L'alternative écologique (21/01/2008)

L'un et l'autre des thèmes présentés précédemment me paraissent irréalistes car ils oublient la présence de l'homme sur notre planète, tant en terme quantitatif que sur le plan qualitatif. La seule voie réaliste, que peu de gens défendent, devrait être celle qui milite pour le respect de la nature par l'homme, non pas pour la maintenir en l'état, ce qui est impossible, mais pour veiller à assurer, en permanence, une complémentarité harmonieuse avec l'homme.

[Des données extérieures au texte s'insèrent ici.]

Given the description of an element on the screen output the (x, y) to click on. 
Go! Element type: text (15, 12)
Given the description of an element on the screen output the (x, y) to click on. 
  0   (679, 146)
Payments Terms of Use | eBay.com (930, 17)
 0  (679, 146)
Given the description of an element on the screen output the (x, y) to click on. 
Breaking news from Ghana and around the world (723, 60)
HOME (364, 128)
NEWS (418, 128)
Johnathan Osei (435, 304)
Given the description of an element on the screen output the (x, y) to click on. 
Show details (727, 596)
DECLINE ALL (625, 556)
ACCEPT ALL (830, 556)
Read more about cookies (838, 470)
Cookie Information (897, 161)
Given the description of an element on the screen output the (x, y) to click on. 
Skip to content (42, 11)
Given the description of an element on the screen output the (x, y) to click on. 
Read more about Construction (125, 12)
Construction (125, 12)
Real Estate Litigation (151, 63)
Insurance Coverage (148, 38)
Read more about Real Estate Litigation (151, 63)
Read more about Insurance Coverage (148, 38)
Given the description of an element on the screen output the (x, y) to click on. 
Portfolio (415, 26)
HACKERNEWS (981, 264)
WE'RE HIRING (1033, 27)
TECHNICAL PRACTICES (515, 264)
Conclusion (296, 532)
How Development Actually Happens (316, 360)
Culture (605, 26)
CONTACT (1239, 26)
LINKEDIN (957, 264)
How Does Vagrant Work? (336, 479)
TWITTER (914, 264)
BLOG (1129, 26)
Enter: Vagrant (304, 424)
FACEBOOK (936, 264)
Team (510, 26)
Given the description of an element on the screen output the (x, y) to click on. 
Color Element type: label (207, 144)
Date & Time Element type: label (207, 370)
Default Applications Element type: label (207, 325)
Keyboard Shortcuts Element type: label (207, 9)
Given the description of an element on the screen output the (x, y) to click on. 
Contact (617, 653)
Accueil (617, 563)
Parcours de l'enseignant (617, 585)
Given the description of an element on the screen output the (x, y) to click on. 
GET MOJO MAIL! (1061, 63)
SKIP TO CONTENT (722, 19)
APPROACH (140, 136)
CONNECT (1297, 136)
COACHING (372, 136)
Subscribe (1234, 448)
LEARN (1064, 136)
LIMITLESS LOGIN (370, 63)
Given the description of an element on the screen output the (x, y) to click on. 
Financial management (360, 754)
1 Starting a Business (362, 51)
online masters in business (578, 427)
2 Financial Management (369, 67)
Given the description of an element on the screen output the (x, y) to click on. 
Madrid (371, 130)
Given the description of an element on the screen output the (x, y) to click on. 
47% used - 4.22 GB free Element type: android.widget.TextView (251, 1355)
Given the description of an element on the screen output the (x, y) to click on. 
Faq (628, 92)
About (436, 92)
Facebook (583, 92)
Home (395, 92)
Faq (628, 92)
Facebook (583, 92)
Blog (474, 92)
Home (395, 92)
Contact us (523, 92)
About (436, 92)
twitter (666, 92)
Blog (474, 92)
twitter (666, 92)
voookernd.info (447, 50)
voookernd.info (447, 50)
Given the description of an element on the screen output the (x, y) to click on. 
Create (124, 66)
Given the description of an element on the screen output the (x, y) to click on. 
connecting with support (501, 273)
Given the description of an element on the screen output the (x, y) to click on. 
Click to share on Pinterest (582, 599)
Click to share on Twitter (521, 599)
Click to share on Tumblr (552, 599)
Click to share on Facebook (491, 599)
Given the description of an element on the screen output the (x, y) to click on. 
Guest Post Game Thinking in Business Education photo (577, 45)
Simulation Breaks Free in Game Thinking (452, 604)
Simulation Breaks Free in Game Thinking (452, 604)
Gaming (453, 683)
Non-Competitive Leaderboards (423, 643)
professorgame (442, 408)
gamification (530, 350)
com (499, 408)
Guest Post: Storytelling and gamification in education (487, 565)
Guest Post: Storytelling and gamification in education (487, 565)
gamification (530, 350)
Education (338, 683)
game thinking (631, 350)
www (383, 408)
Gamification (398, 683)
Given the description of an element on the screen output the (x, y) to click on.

Pour en revenir à l'écosystème, rien ne prouve que l'action, tant décriée, de l'homme ne soit pas précisément naturelle pour participer à un nouvel équilibre de façon constructive, et en particulier de surmonter le manque - hypothétique - de ressources pour satisfaire une population grandissante, ou, à l'inverse, d'arriver à maîtriser la croissance de cette population, si cela pouvait paraître préférable - une évolution de la morale, peut-être ?
Ce qui caractérise nos temps modernes, c'est l'influence grandissante de l'homme sur son environnement, certes, mais pourquoi vouloir que ce soit négatif ? Bien sûr cela va changer l'environnement comme jamais il n'a évolué, mais je dirais "par définition" puisque la planète ne s'est jamais trouvée dans les conditions actuelles.
Jusqu'à un passé récent, disons jusqu'à l'avènement de l'ère industrielle, notre planète vivait sa vie, naturellement, et l'homme n'avait que peu d'influence sur son équilibre et son évolution parce qu'il subissait les lois de "la nature", vocable pris ici au sens de son environnement. Il en va différemment maintenant, et la question est plutôt de savoir quelle confiance nous avons dans la capacité de l'homme à maîtriser une nouvelle situation où il devient pratiquement responsable de l'écosystème, de son écosystème, et ceci malgré une certaine méconnaissance du fonctionnement de la nature et de ses mécanismes trop complexes pour que quiconque puisse prédire, dans l'état actuel de nos connaissances, comment elle va réagir à cette influence.
Si l'objectif est de garantir la survie de l'espèce humaine, alors personne ne peut prétendre savoir quelle est la bonne façon d'agir sur la nature. Si l'objectif est de préserver la nature, alors il faut combattre l'homme, mais cela ne garantit pas son évolution.
Dans le premier cas, l'homme est condamné à agir sur son environnement pour que l'écosystème, nature + humanité, soit maintenu en équilibre. Dans le deuxième cas, il doit se convaincre que la place de l'homme est trop importante, et agir en conséquence, c'est à dire éliminer une partie de l'humanité. Affreux dilemme !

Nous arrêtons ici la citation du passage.